=== Data section ===

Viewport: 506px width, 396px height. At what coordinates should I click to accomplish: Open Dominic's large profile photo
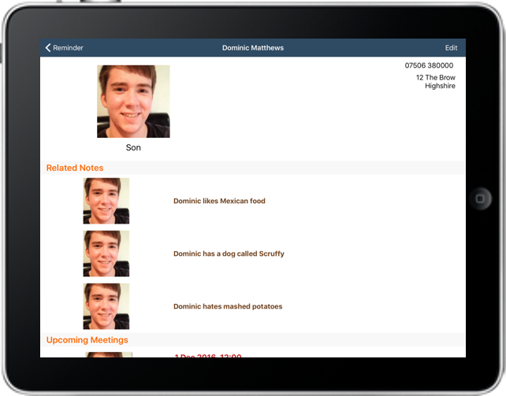coord(133,102)

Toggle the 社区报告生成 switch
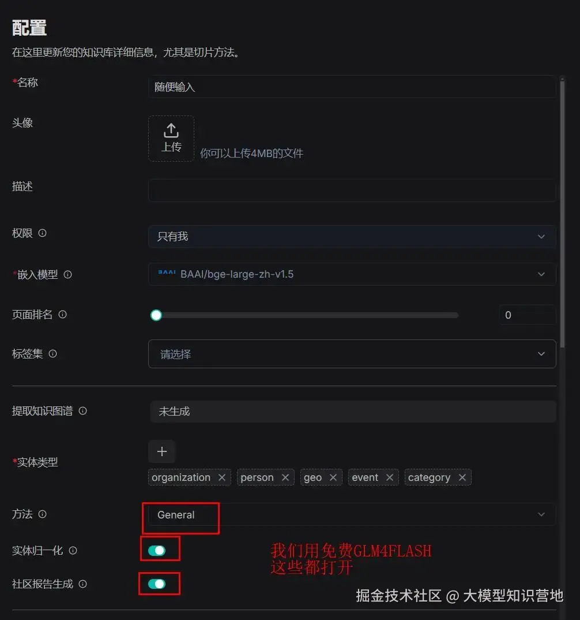coord(157,584)
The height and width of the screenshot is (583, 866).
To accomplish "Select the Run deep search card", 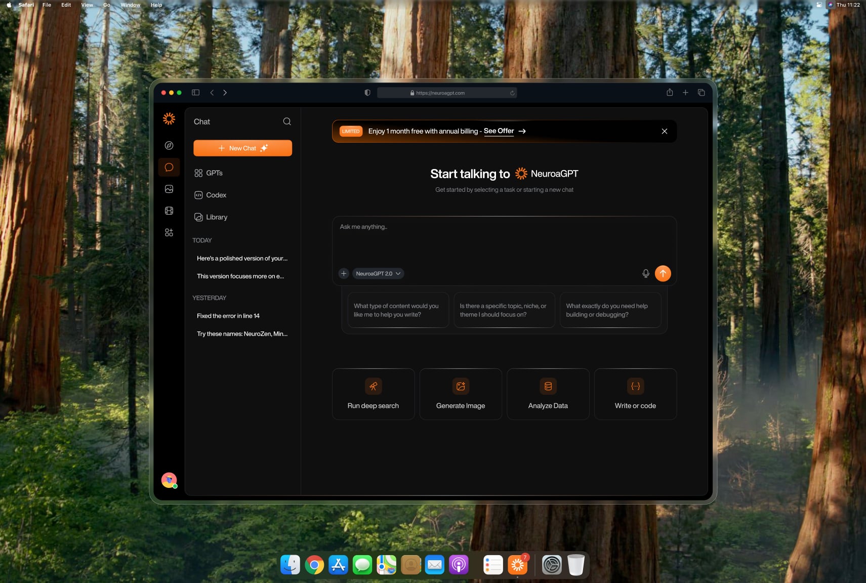I will [x=373, y=394].
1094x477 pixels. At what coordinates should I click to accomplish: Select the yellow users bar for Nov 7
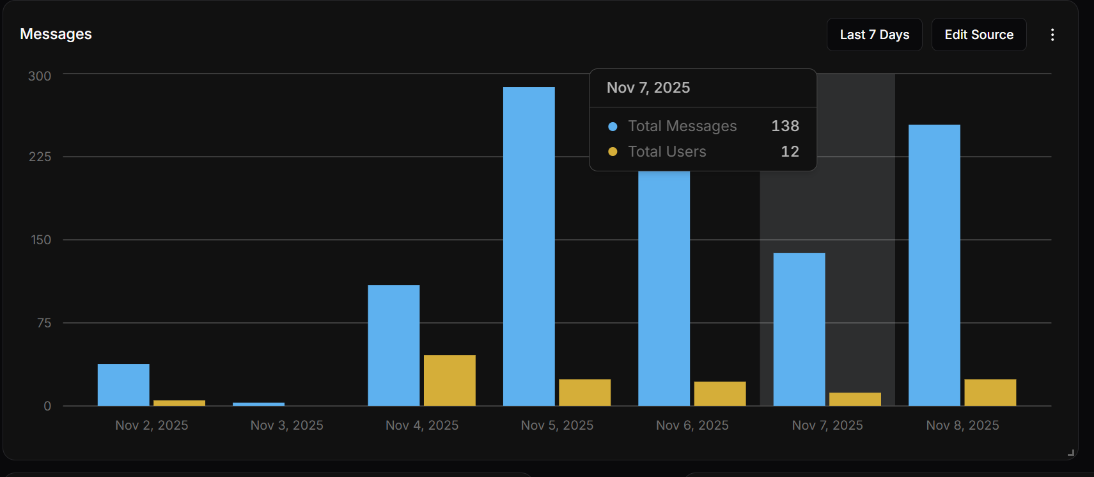(855, 399)
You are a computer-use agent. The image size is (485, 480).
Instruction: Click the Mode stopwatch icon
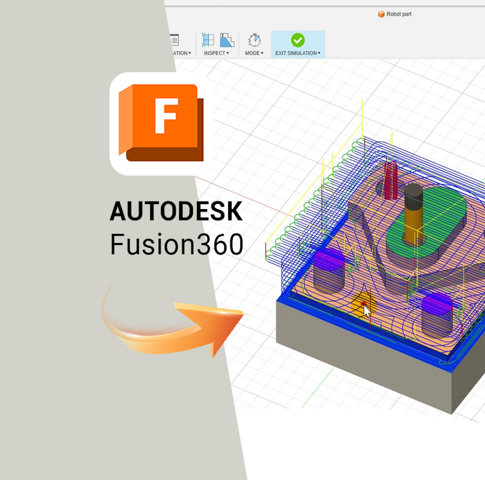click(254, 40)
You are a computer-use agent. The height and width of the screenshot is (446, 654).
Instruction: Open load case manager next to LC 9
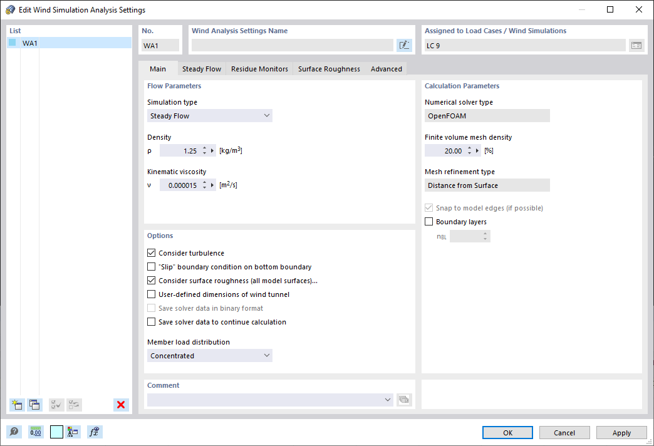click(636, 44)
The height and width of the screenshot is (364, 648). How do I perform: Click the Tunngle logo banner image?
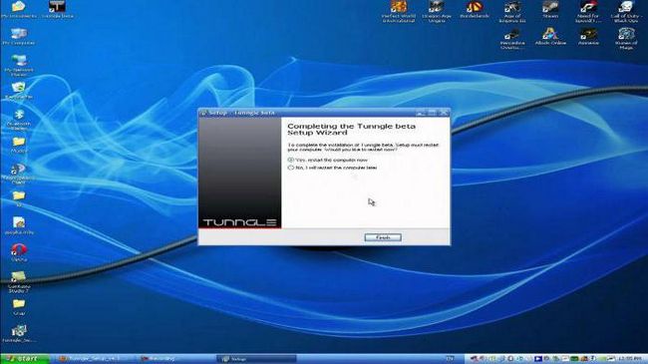[x=239, y=174]
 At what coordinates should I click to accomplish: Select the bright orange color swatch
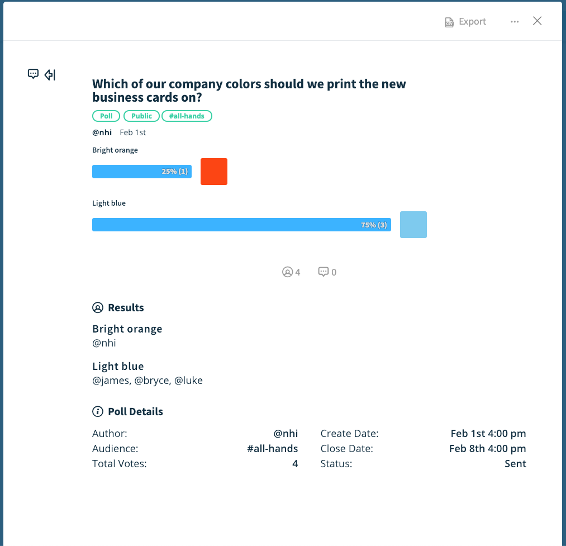click(214, 172)
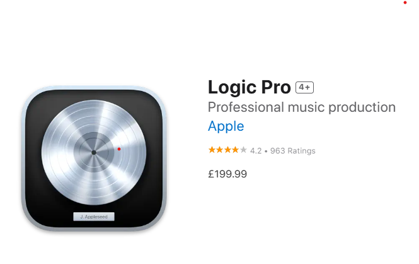Click the J. Appleseed label on icon
The image size is (419, 264).
click(x=94, y=217)
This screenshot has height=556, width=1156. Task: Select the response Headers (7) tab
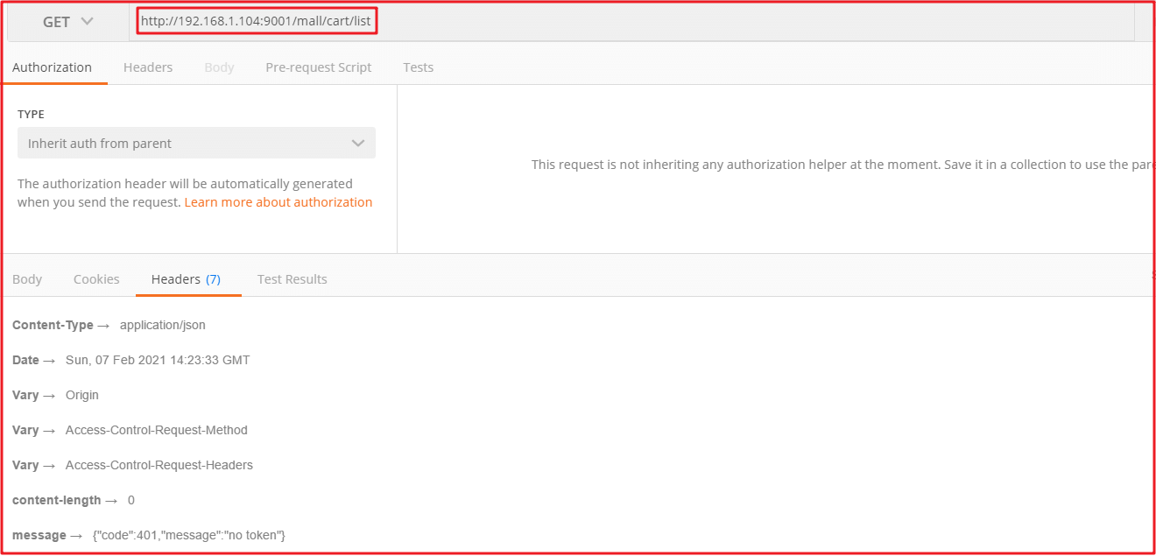186,279
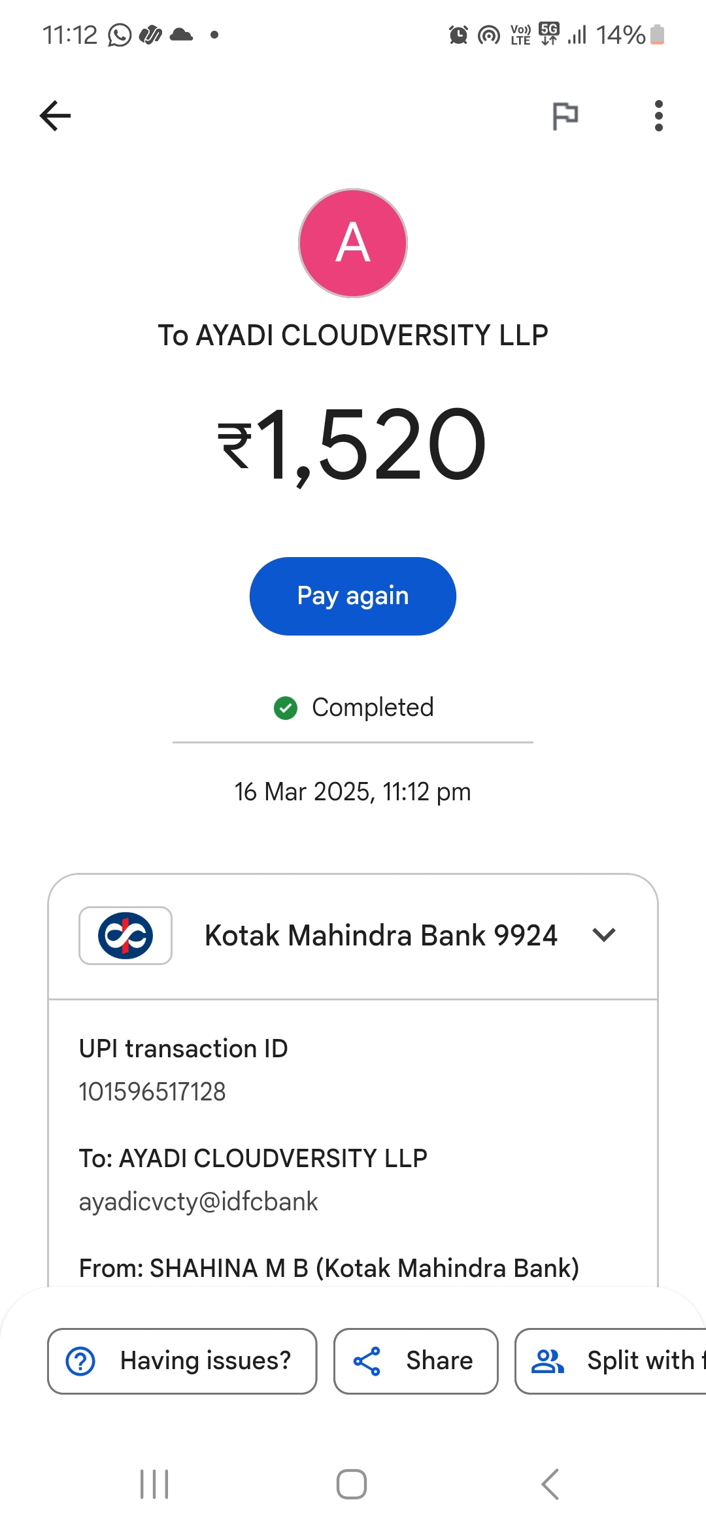This screenshot has width=706, height=1530.
Task: Open Android recent apps navigation button
Action: click(155, 1484)
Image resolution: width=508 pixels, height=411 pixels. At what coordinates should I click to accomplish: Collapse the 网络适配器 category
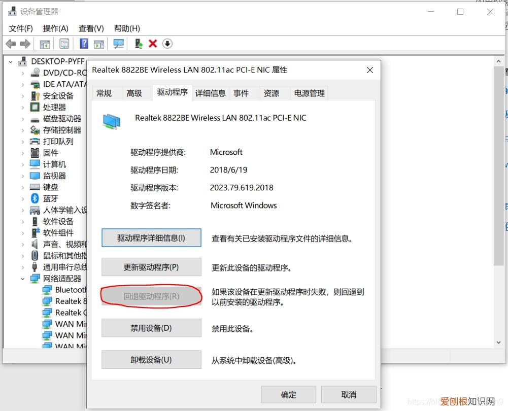[x=22, y=278]
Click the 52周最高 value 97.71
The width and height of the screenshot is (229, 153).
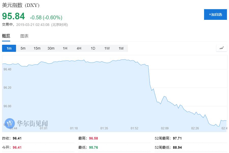[x=177, y=139]
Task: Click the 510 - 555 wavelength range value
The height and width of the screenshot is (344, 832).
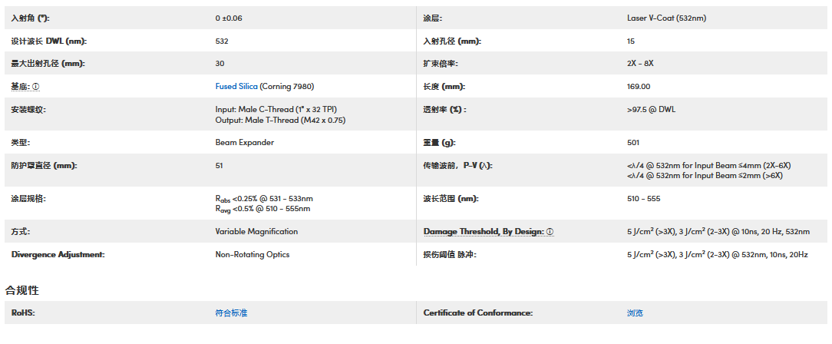Action: (x=643, y=199)
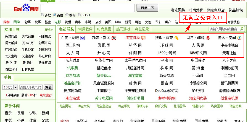
Task: Click the site search magnifier icon
Action: [242, 29]
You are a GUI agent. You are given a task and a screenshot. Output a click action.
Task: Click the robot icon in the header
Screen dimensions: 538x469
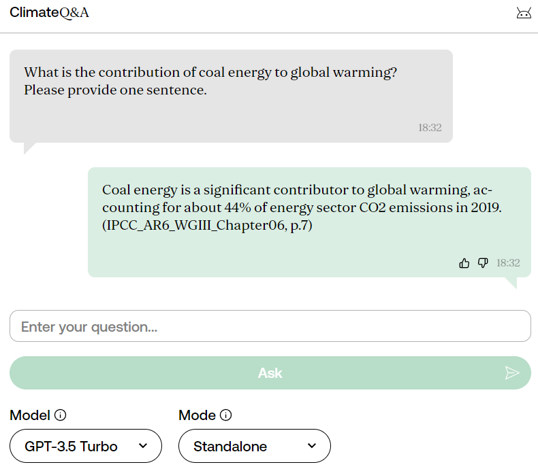pyautogui.click(x=523, y=13)
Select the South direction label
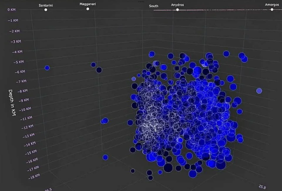The image size is (282, 191). 153,6
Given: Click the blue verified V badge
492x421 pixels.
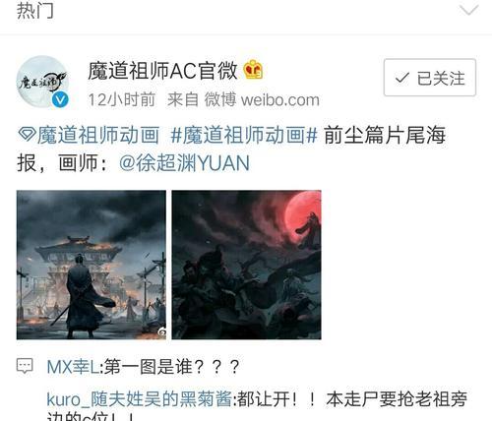Looking at the screenshot, I should 61,99.
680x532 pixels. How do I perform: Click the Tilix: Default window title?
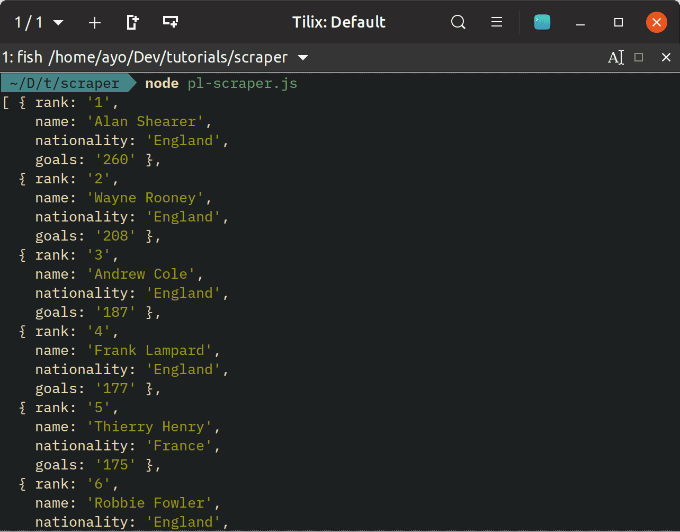click(338, 22)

===

Task instructions: Go line by line through the material above and return each one that includes "computer".

Completed task:
You are a computer-use agent. The image size is (485, 480).
You are a computer-use agent. The height and width of the screenshot is (446, 654).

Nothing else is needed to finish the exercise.